Just caught up with Vita Mea, the online home of Roman Catholic seminarian Dennis Schenkel, whose mission trip to Guatemala is inspiring him to write some of his strongest-ever posts. His provocative "Coming Out" is about something that I've only heard one Catholic clergyman discuss—and I'll keep that man's name private. Dennis writes:

Some people have been telling me for a long time that I should change. My lifestyle has not been compatible with the Christianity I profess. It doesn´t matter what my urges are, or what I´m attracted to, they say. They claim I can change and that just because I´m attracted in a way that´s different from other people, I can simply exercise some kind of self-control. They´re telling me that I´m not some kind of animal who doesn´t have control over what he´s attracted to.
Do read it before you make any conclusions—and note Dennis's use of "what" as opposed to "whom."

Dennis goes on:
I choose, regardless of my inclinations. I´m not compelled beyond reason by urges beyond my power to do things I know are wrong.
It's sad that this is such a radical idea in today's society—the idea that we bear personal responsibility for whether or not we act upon physical urges. Planned Parenthood, for example, is all about "choice," yet it insists that when it comes to resisting physical urges, we don't really have a choice—we can choose only how we will handle the aftermath.

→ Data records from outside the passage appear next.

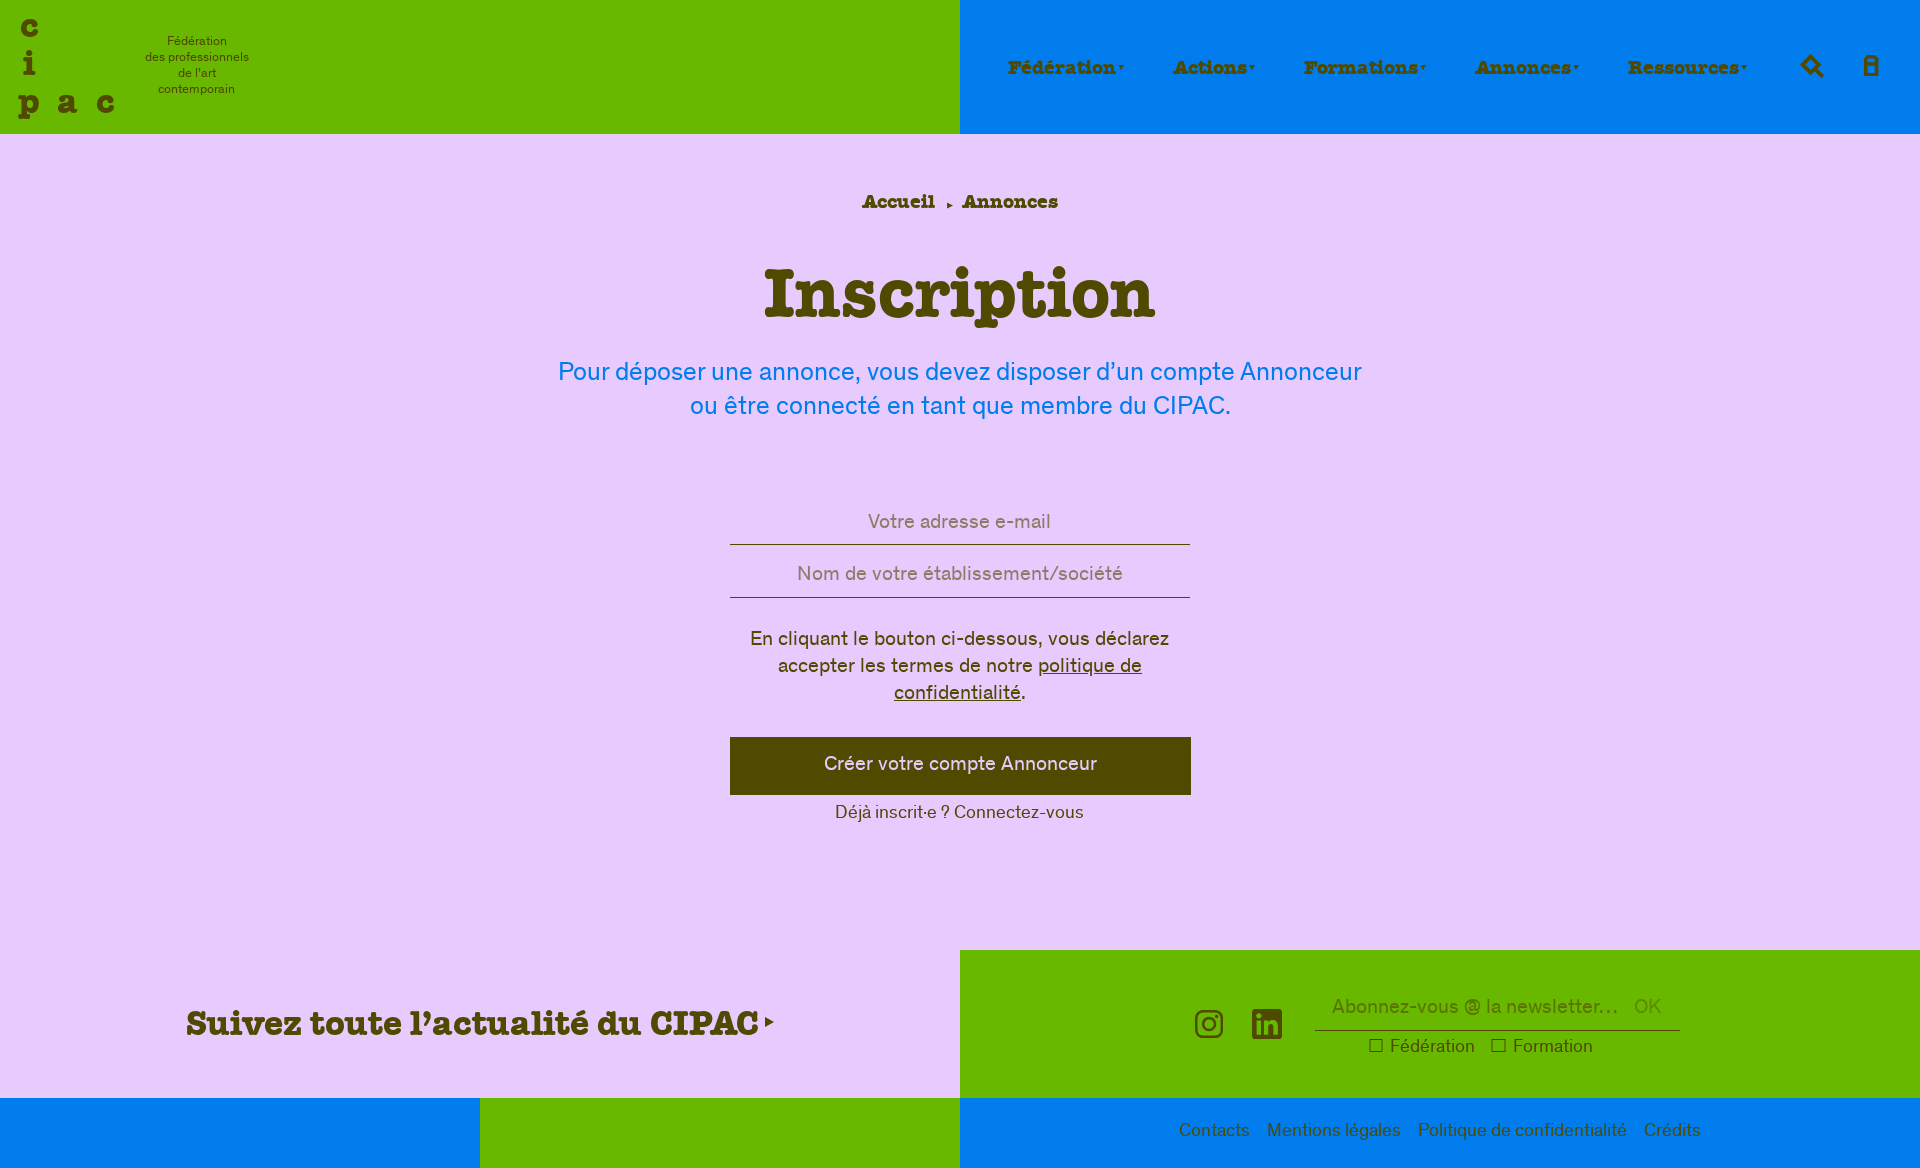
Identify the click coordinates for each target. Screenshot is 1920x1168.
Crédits (1672, 1132)
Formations (1361, 67)
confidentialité (1522, 1132)
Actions (1210, 67)
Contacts (1214, 1132)
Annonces (1523, 67)
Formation (1553, 1048)
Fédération (1062, 67)
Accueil (898, 201)
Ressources (1683, 67)
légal (1334, 1132)
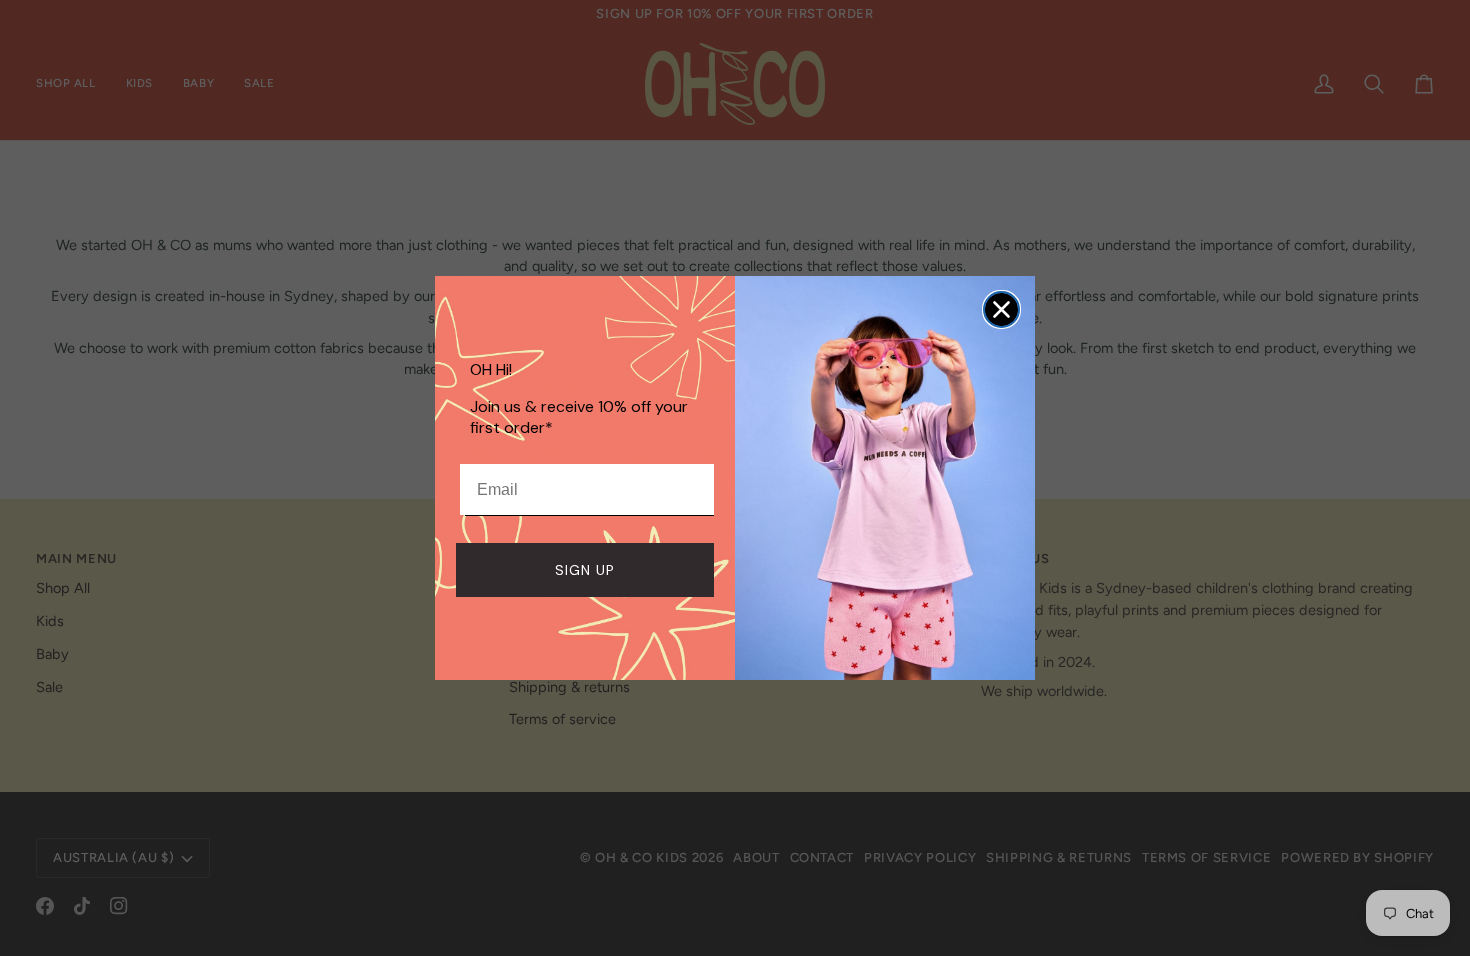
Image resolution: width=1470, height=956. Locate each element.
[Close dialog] (1001, 309)
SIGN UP (585, 570)
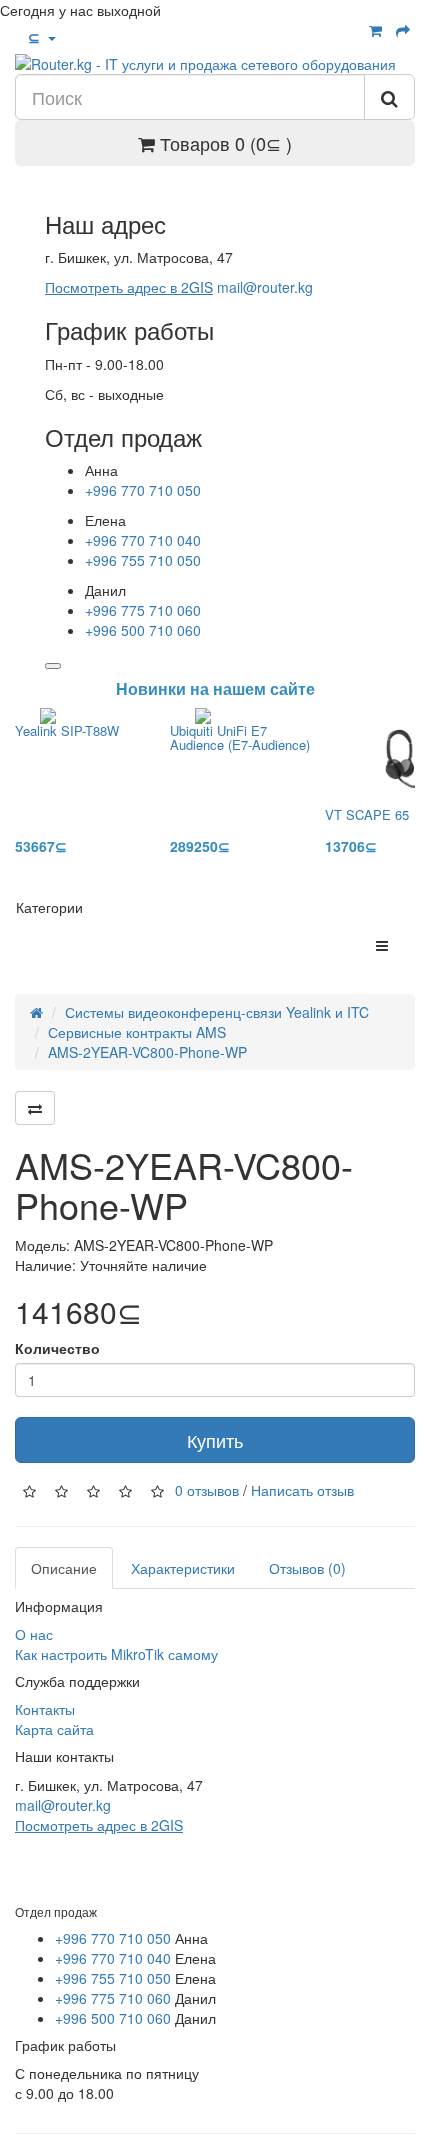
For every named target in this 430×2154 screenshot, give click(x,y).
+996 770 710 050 (143, 490)
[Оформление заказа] (403, 30)
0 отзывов (207, 1489)
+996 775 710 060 (143, 610)
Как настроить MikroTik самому (116, 1654)
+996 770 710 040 (143, 540)
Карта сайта (54, 1729)
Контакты (45, 1709)
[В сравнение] (35, 1108)
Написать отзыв (302, 1489)
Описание (64, 1568)
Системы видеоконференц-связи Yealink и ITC (217, 1012)
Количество (57, 1348)
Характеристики (183, 1568)
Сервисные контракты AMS (137, 1032)
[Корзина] (375, 30)
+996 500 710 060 (143, 630)
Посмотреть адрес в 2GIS (129, 287)
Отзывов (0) (307, 1568)
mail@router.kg (265, 287)
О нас (34, 1634)
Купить (215, 1440)
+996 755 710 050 (143, 560)
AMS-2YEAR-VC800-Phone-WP (147, 1052)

I can relate to Dennis, because to this day I struggle to unlearn past behaviors that were limiting and instead widen my horizons to admit the better choices that God enables me to make.

What Planned Parenthood and their ilk will never understand is that many of the very physical behaviors which it touts as fine "choices" are in fact constricting, because—put in a godless context—they force us to view our bodies as mere repositories of physical sensation.

Admittedly, it's scary to think of a world where one's choices are truly choices, requiring personal responsibility and not mere acquiescence to physical urges. Nonetheless, the rewards of such a lifestyle are well worth the risk.

In Planned Parenthood's worldview, a person can make only the "right" choice, because each decision is according to what is right for one at the moment one makes a choice. But where there are no wrong choices, there really can be no right choices either.

I've made a lot of wrong choices, and sometimes I still make them. Yet, as Paul wrote, Christ died for us while we were yet sinners. Standing in His love, I have to believe that it is never too late to change my behavior and bring it in line with His vision for me, which is that I be in Jesus' image—or, looking to a feminine paradigm, the image of His Mother. Now, that's an alternative lifestyle.